| hey man - i don't think you really listened to the other guy. i think he's saying that there's no need for break/continue with FP because you simply approach the problem from a different angle it's a different paradigm that's probably why he asked for an example (not to belittle you) i might do a filter before a map to recreate a lot of the functionality of a continue or break and when I wrote/write OOP I might avoid break/continue because these things can be leaky |
Probably the most common reason you want to break is that you found what you were looking for so find is what you would use.
so to make an example that would not be reasonable for find:
you have a long array of objects, you need to display 5 of the 'interesting' objects out of this array. What constitutes 'interesting' is determined by some relatively complicated logic on each item in the array. Since you do not know how many items in this array are interesting you want to process all items until you have 5 items. When you have 5 items you want to stop processing items therefore you break, if your first 5 items have the property of being 'interesting' you just saved a lot of work in your application and things feel zippy so you want to do that (because your application maybe needs the help at this point)
It is obviously, as all examples when one does not need something at the very moment, somewhat artificial - but I would say it is not unthinkable.
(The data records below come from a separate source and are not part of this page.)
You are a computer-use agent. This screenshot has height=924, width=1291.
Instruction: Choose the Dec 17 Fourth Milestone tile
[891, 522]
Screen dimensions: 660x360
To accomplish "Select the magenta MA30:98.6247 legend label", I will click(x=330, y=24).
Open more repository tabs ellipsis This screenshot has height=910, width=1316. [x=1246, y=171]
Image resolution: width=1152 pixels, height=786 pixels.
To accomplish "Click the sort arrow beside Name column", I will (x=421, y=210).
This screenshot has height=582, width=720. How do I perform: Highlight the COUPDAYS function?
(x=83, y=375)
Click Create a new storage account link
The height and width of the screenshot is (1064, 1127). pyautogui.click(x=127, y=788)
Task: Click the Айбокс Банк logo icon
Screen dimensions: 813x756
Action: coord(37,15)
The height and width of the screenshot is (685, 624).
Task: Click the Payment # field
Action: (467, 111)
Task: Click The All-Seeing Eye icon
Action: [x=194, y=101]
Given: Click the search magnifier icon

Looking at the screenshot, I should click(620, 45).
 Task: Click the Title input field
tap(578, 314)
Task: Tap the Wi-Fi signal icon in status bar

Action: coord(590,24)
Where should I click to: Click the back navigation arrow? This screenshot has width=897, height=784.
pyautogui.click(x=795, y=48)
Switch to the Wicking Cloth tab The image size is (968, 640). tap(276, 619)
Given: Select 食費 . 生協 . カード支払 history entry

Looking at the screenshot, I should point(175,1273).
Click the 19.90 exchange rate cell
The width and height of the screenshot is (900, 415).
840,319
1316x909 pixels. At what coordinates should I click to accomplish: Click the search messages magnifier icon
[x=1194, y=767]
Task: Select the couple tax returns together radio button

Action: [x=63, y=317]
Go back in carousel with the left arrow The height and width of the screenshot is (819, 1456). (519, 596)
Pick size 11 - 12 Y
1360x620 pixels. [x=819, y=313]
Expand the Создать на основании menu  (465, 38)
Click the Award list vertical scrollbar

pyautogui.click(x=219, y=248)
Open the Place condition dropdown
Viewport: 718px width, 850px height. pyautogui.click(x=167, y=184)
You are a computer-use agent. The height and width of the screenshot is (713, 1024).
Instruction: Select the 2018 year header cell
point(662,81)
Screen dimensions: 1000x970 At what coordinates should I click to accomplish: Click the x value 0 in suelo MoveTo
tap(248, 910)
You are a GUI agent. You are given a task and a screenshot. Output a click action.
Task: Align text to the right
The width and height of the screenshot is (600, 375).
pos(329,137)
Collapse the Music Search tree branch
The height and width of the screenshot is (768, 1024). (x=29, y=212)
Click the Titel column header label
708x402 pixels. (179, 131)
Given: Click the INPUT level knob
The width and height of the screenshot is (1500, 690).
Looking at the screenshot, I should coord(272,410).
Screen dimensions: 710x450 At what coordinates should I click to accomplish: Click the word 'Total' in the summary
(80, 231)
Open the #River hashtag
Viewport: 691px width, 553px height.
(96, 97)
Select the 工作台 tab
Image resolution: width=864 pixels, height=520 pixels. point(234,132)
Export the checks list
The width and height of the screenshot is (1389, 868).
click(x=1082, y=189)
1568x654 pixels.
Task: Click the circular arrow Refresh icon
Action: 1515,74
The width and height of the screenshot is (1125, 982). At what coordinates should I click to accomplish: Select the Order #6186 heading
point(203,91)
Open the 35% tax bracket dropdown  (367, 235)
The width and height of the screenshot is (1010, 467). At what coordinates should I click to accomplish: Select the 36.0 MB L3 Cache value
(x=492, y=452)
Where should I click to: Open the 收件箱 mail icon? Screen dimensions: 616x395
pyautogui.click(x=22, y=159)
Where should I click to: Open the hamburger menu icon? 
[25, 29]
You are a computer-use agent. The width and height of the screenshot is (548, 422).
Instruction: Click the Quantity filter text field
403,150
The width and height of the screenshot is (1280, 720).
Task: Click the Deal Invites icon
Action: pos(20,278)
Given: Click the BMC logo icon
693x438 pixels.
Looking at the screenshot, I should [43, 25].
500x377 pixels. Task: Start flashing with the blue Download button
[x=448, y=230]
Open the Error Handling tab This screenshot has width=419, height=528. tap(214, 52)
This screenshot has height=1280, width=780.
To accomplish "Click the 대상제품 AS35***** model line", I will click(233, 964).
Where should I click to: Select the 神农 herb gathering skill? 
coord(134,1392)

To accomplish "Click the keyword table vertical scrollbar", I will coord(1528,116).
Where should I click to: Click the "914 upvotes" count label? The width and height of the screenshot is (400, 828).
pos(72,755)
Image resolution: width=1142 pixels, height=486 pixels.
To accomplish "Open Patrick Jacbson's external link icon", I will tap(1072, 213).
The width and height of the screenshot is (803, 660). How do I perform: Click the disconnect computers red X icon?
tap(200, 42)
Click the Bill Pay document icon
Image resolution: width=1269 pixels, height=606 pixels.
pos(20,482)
However, as I made clear earlier, I am not arguing for the necessity of break - if I wanted to do what I just described I would probably use while unless the syntax became unwieldy - I dislike break.
The only reason I got into this is because someone said they didn't believe most programmers wouldn't ever need break (which can be used to stop iteration of an array) and the guy who said all most programmers needed was map and reduce (both of which iterate over every item of an array) then said they never said most programmers wouldn't need break.